Die Furche: Sie haben sich zuletzt mit Ihrer Parteikollegin Elisabeth Gehrer punkto Ganztagsschulen einen medialen Schlagabtausch geliefert. Wo liegt das Problem?

Andreas Schnider: Die Ministerin verfährt nach dem Motto: Richtet euch Ganztagsschulen ein, wenn ihr wollt - doch gleichzeitig hält sie daran fest, dass dazu im Schulforum oder Schulgemeinschaftsausschuss eine Zweidrittel-mehrheit nötig ist. Das ist aber nicht durchführbar, wie wir auch aus dem Parlament wissen. Das Drittel, das niedergestimmt wird, bleibt auf der Strecke. Wenn man schon keine Schulorganisationsformen diskutieren will, wie das die Ministerin tut, dann soll man sie doch aus dem Gesetz herausnehmen und den Direktoren, Lehrern und Eltern vor Ort zutrauen, selbst ihre Organisation zu finden. Es kann nicht sein, dass Bürgerinnen und Bürger die Halbtagsschule vorgesetzt bekommen, aber eine andere Schulform aktiv erkämpfen müssen.

Furche: Wie kann man aber umgekehrt - gerade im ländlichen Bereich - verhindern, dass jene Eltern auf der Strecke bleiben, die ihre Kinder am Nachmittag selbst betreuen wollen?

Schnider: Ich bin der letzte, der die Ganztagsschule flächendeckend einführen möchte. Aber es muss leichter möglich sein, wenn Bedarf besteht. Man kann ja von zwei Klassen eine als Ganztagsklasse führen und sie mit mehr Ressourcen ausstatten. Dort, wo Ganztagsschulen begonnen haben - bisher nur Privatschulen -, sind die Anmeldungen jedenfalls hinaufgeklettert. So unattraktiv kann diese Schulform also nicht sein.

Die Furche: Eine Kritik am Ganztagsschulmodell ist, dass es zu wenig Rückzugsmöglichkeiten für die Schüler geben würde...

Schnider: Diese Frage muss man sich genau anschauen.
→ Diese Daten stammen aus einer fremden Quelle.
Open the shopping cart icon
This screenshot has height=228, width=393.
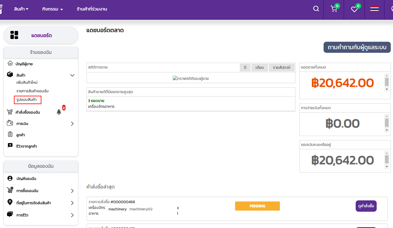click(334, 9)
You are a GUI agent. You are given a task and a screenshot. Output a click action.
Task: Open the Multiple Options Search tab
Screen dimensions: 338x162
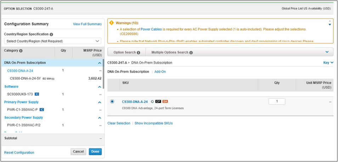click(169, 53)
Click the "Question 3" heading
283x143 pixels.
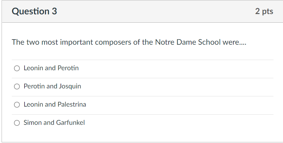coord(34,11)
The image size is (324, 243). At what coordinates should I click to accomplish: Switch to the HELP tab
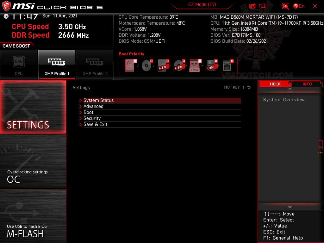click(275, 84)
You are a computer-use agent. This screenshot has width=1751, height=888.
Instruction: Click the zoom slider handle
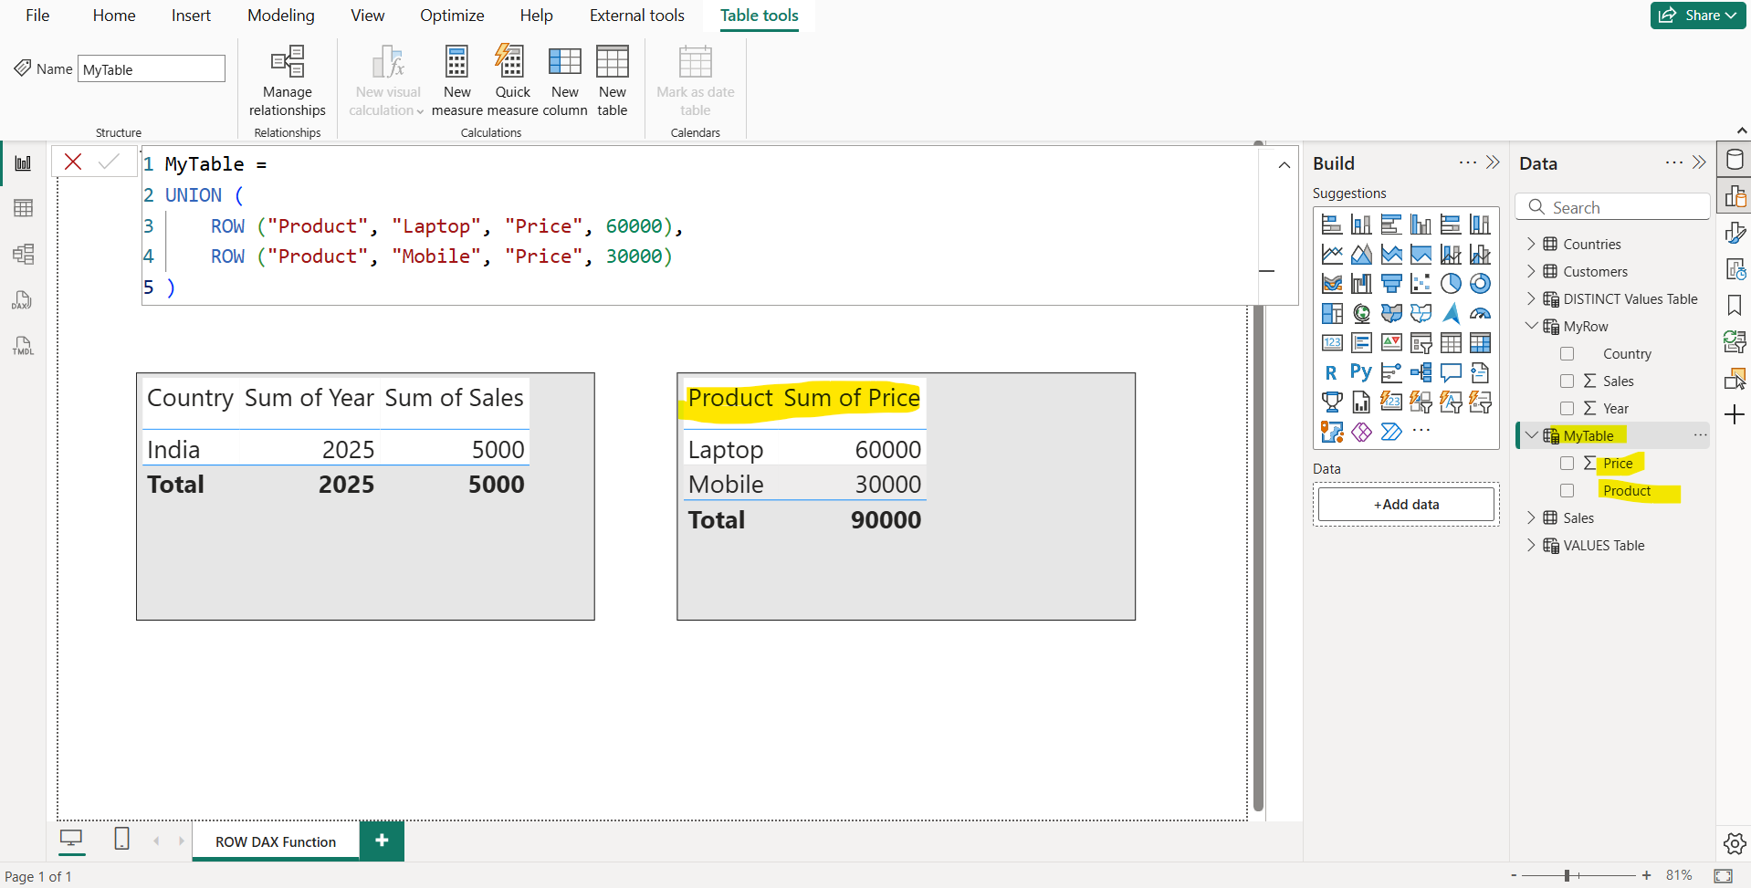pos(1567,875)
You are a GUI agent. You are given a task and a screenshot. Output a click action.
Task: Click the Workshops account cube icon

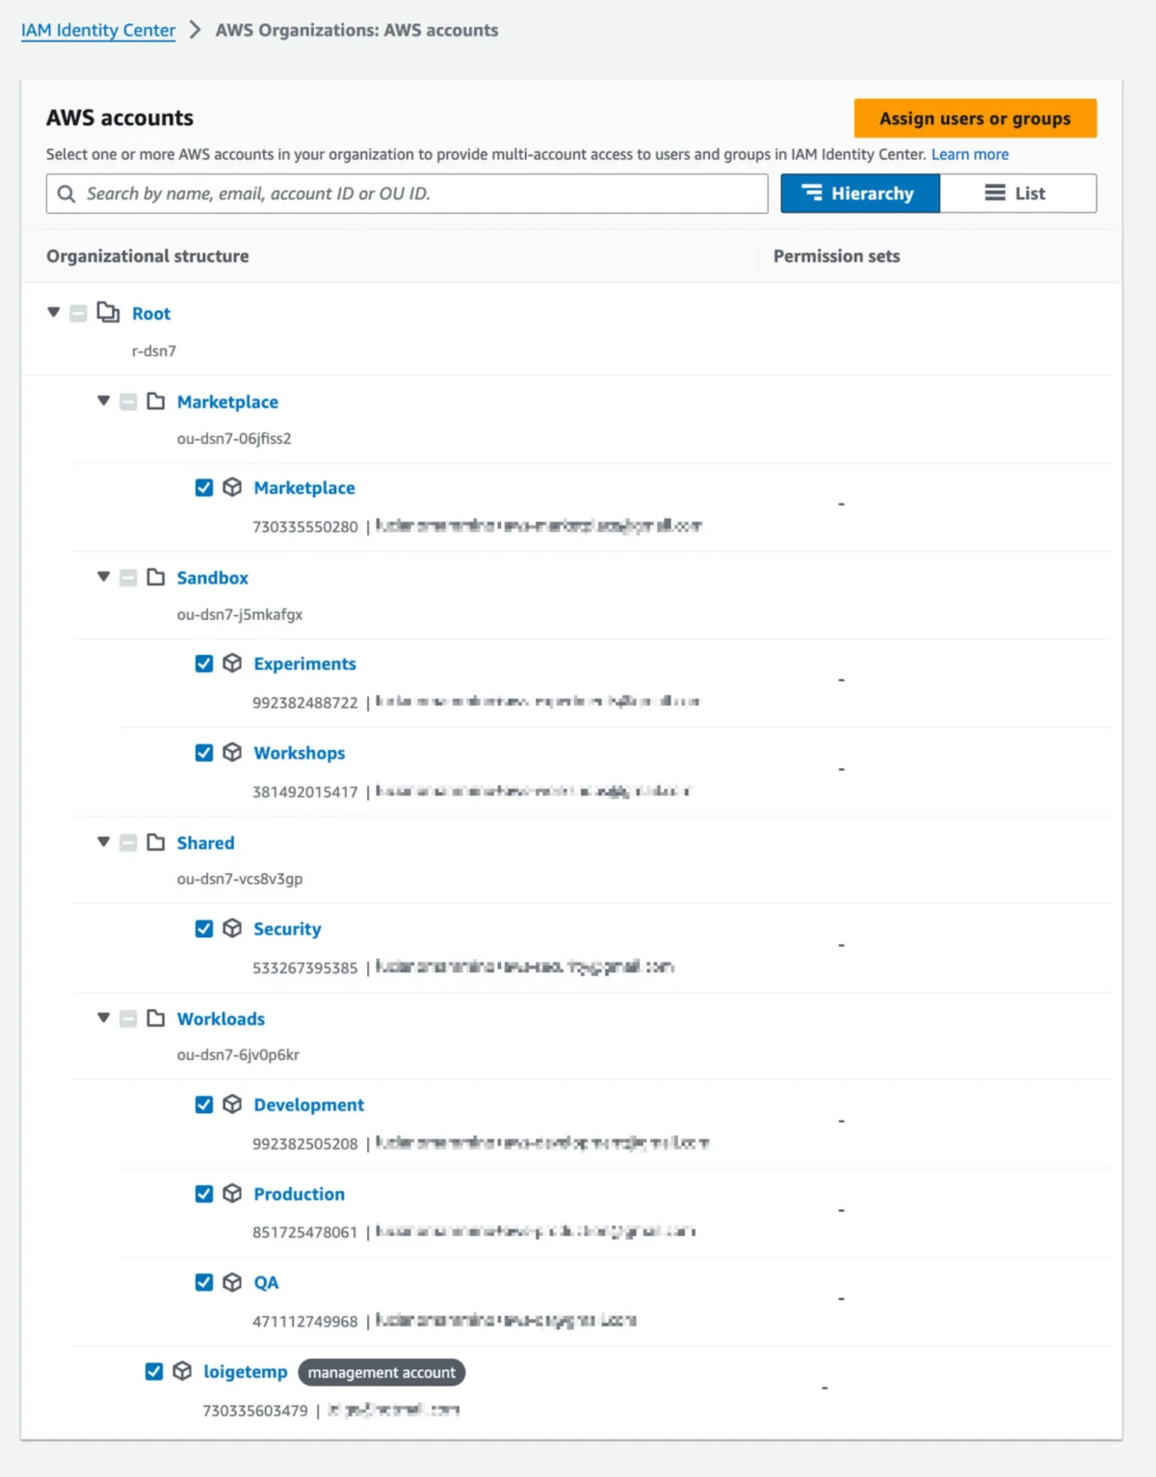[233, 753]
Vorweg muss man aber klar definieren: Das ist Schulzeit, hier passiert Schule. Man darf nicht die Hälfte der Schul-Aufgaben wieder nach Hause auslagern. Derzeit wenden die Eltern rund zehn Stunden pro Woche auf, um mit ihren Kindern für die Schule zu lernen. Hier frage ich mich, ob nicht die Freizeit wieder verschult wird. Eltern sollten sich doch in anderen Lern- und Kommunikationsbereichen einbringen.
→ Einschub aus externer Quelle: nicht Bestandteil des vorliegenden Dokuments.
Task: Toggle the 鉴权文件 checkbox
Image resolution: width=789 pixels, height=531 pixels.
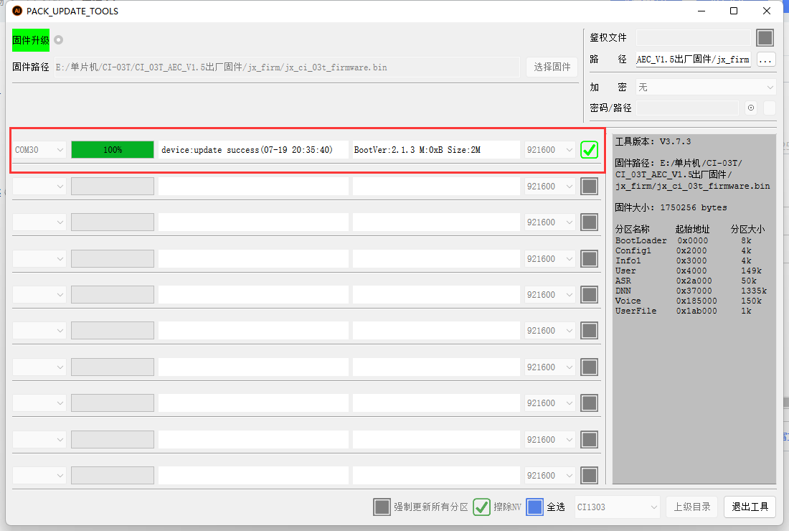Action: pos(765,37)
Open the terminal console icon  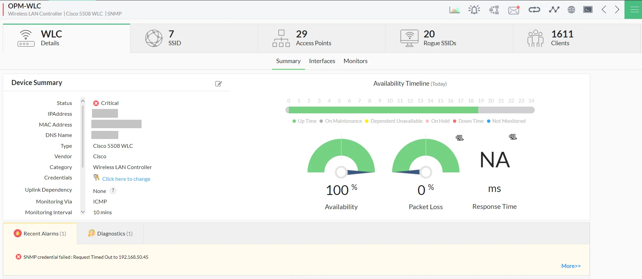pos(588,10)
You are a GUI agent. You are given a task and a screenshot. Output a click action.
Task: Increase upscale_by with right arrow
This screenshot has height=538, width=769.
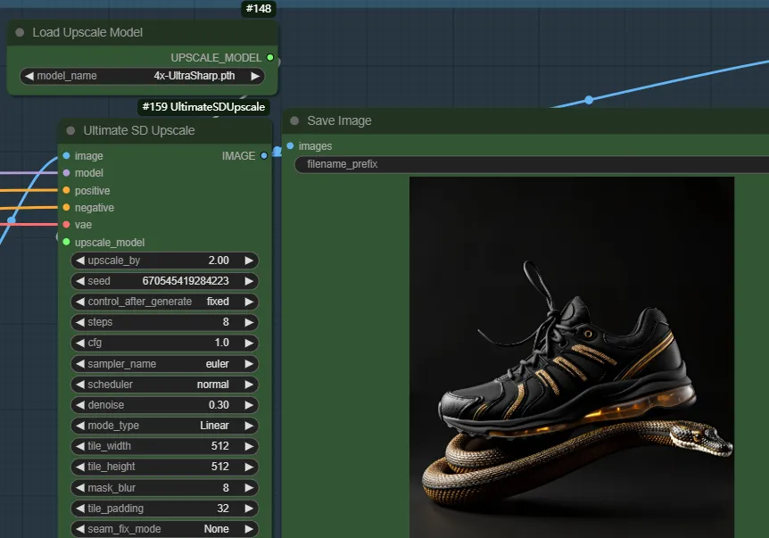click(x=249, y=261)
Die Furche: Nichtsdestotrotz beharrt die Bundes-ÖVP auf ihrem Nein zur Ganztagsschule. Andererseits loben Sie in Ihrem Buch das Bildungsmanifest der Grünen. Wandeln Sie nicht längst auf fremdem Terrain?

Schnider: Dieser Eindruck ist falsch. Es hat einfach in letzter Zeit zwei Publikationen gegeben, die im Bildungsbereich etwas Neues auf den Tisch gelegt haben: den Bericht der Zukunftskommission und das Bildungsmanifest der Grünen. Die haben in einer tollen Form die Ganztagsschule beschrieben, wonach Lernen und Leben in Einheit zu sehen ist. Auch das Feiern - ein christlicher Grundgedanke - wird dort stärker eingebracht, als es von uns Christlichsozialen eingefordert wird. Das wollte ich nur ganz unparteiisch feststellen. Ich bin eben offen für alle guten Ideen.

Das Gespräch führte Doris Helmberger.